Vor einer breiten Anwendung des Bakterientoxins in der täglichen Praxis muss dessen Wirksamkeit daher zunächst in aussagekräftigen wissenschaftlichen Untersuchungen belegt werden. Dazu sind Studien erforderlich, bei denen an einer größeren Zahl von Patienten an mehreren Zentren die Wirkung des Bakteriengiftes mit der einer Scheinbehandlung (Placebo) verglichen wird und weder Arzt noch Patient wissen, ob Placebo oder die Substanz injiziert wird.
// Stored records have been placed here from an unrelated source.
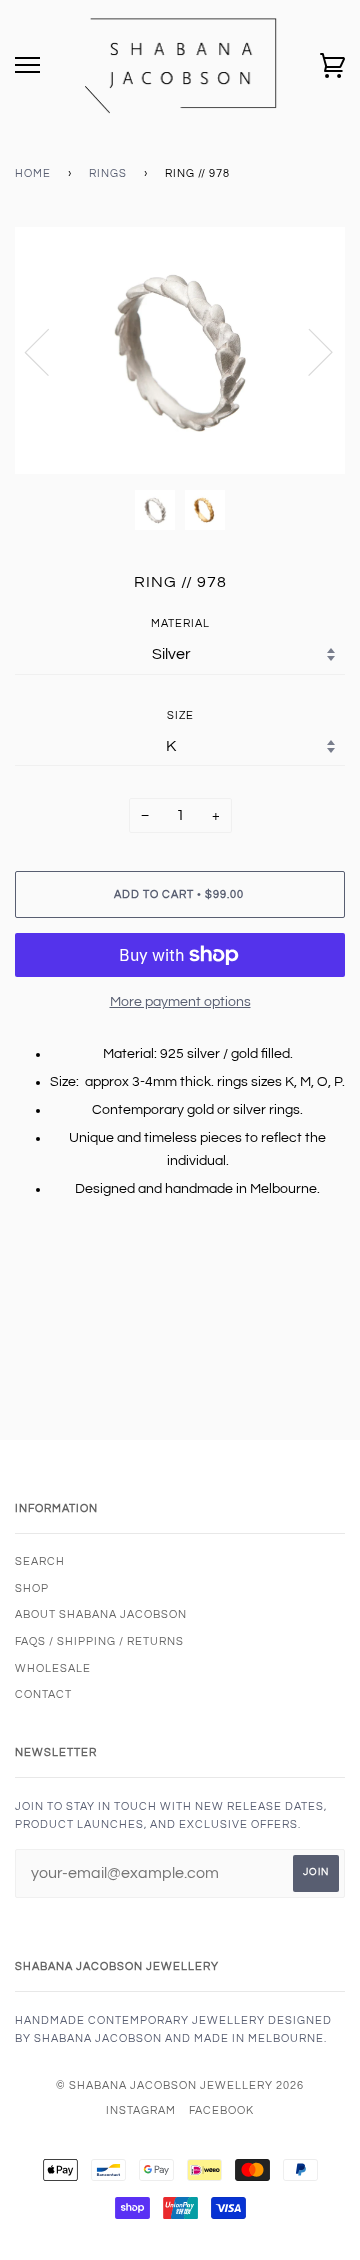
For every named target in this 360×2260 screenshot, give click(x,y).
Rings (108, 173)
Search (40, 1561)
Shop (32, 1588)
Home (33, 173)
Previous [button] (49, 351)
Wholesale (53, 1668)
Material (180, 623)
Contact (43, 1694)
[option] (180, 351)
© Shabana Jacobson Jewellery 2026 (180, 2085)
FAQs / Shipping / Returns (99, 1641)
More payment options (180, 1002)
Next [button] (308, 351)
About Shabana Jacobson (101, 1614)
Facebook (221, 2110)
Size (180, 715)
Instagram (141, 2110)
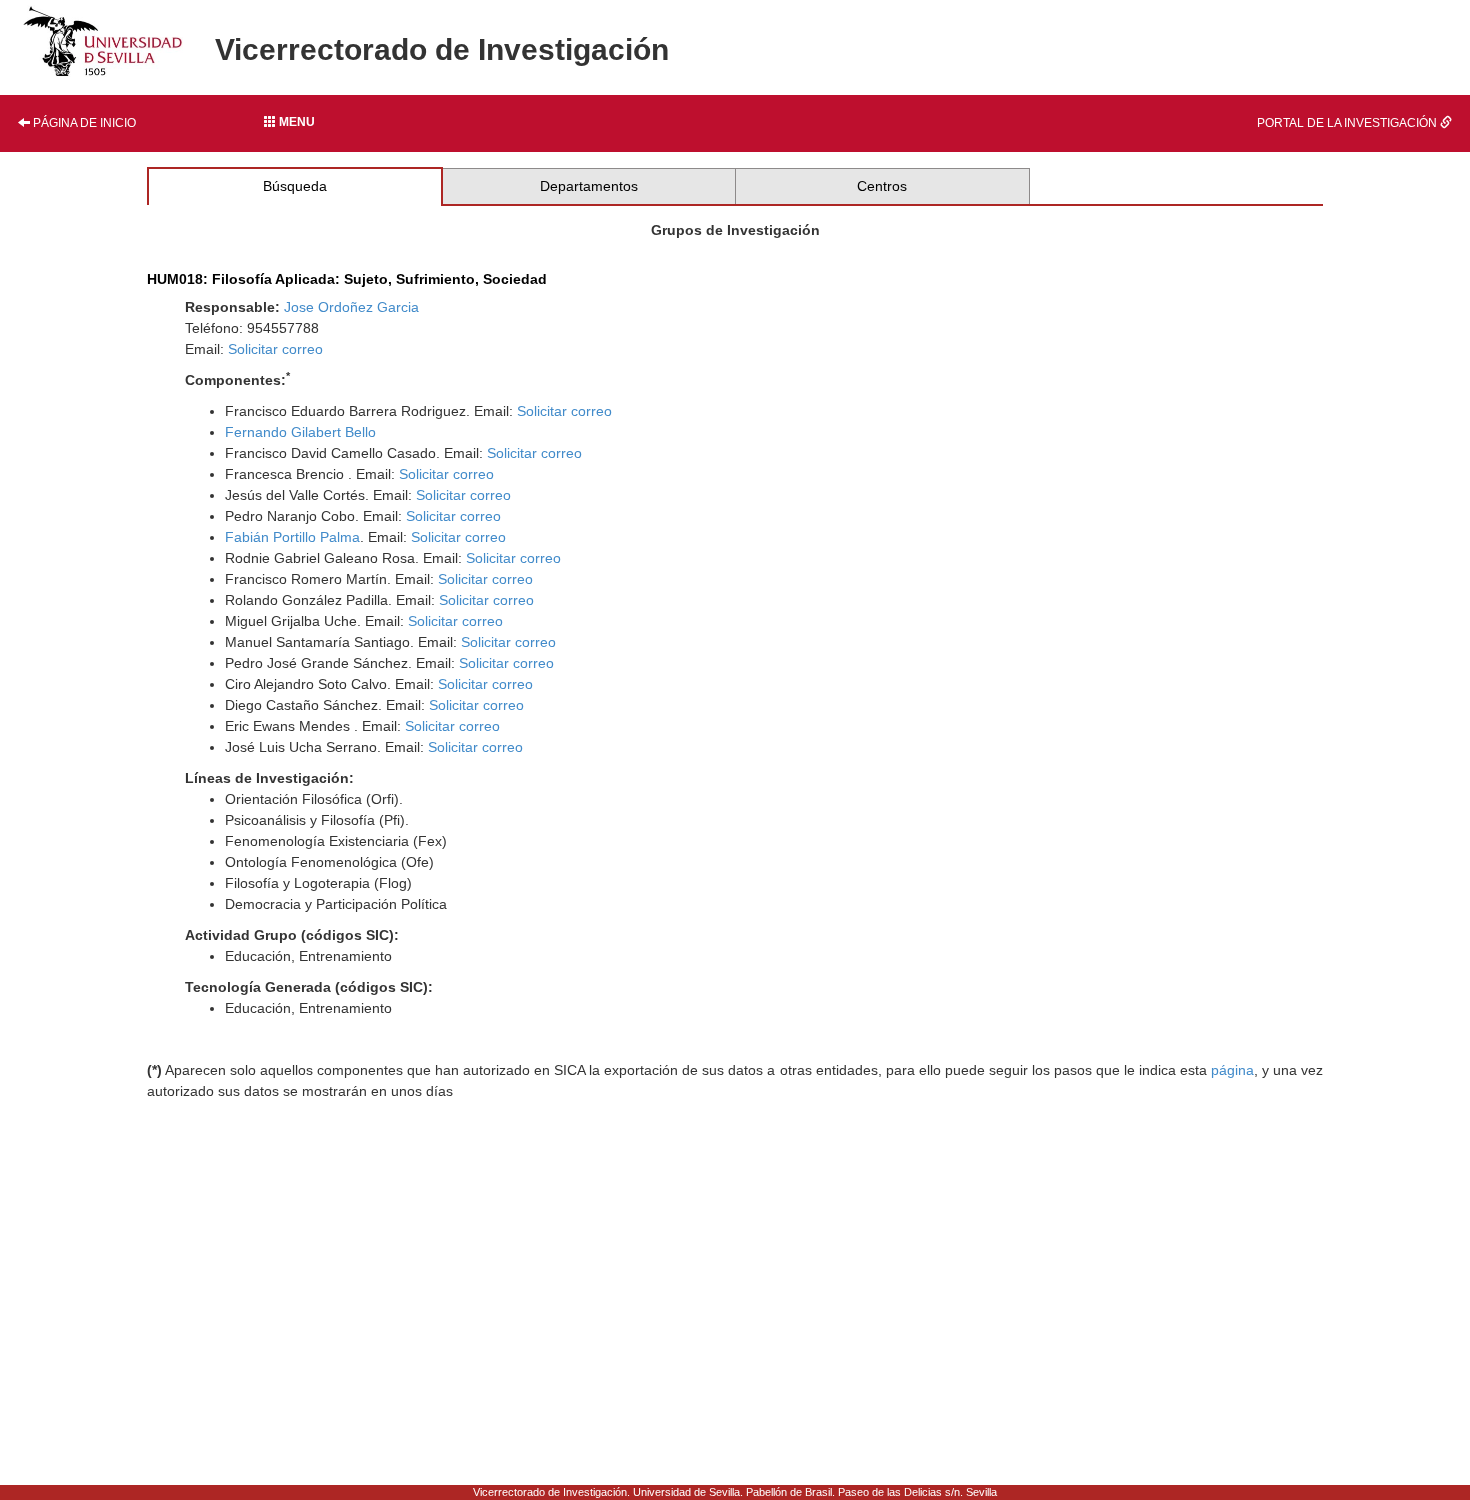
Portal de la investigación (1348, 123)
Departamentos (589, 186)
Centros (882, 186)
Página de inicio (83, 123)
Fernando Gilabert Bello (300, 432)
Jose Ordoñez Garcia (351, 307)
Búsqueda (295, 186)
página (1232, 1070)
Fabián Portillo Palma (292, 537)
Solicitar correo (275, 349)
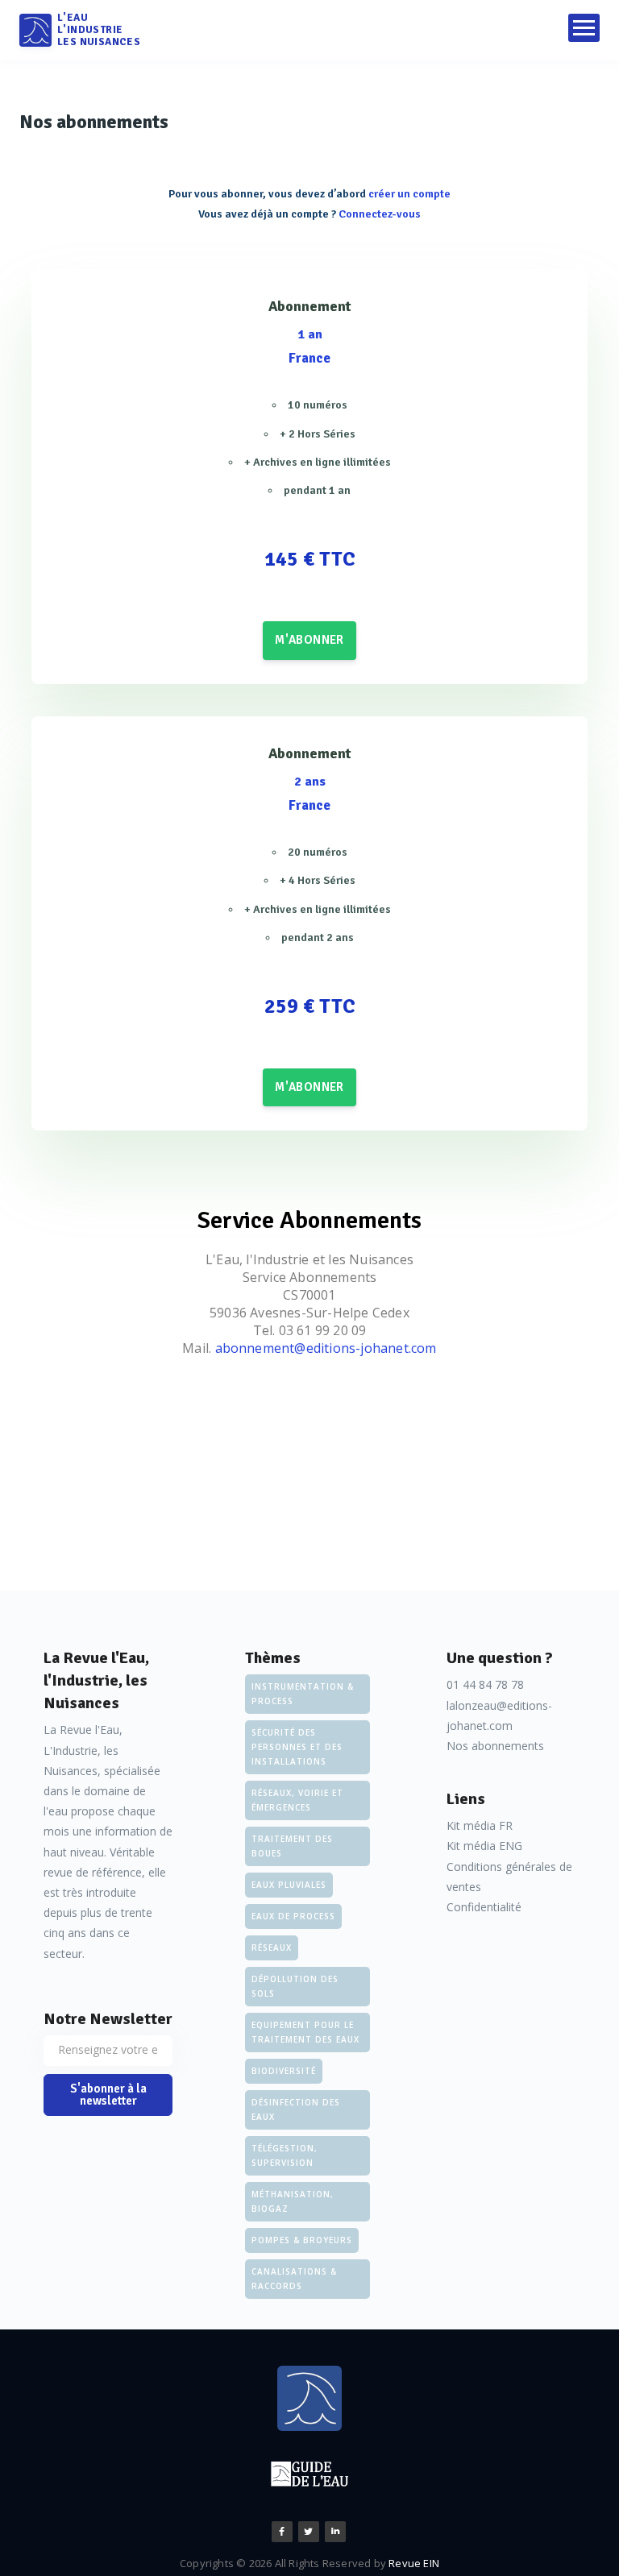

Diese Untersuchungen müssen darüber hinaus nicht nur die Ergebnisse der bisherigen Fallberichte und Studien bestätigen, sondern auch die vielen offenen Fragen zur Dosis, Injektionsstelle und der Wirkung bei den unterschiedlichen Kopfschmerzformen klären.
„Wissenschaftlich interessant“, so Straube, „ist auch die Frage nach dem Wirkungsort von Botulinum Toxin.“ Zunächst führten die Forscher die Wirkung der Substanz ausschließlich auf die Reduktion der Muskelanspannung zurück. Aufgrund neuerer Untersuchungen vermuten sie inzwischen, dass Botulinum Toxin auch eine Wirkung auf bestimmte Hirnbotenstoffe, etwa auf die Substanz P, hat und möglicherweise sogar direkt im Zentralnervensystem wirkt.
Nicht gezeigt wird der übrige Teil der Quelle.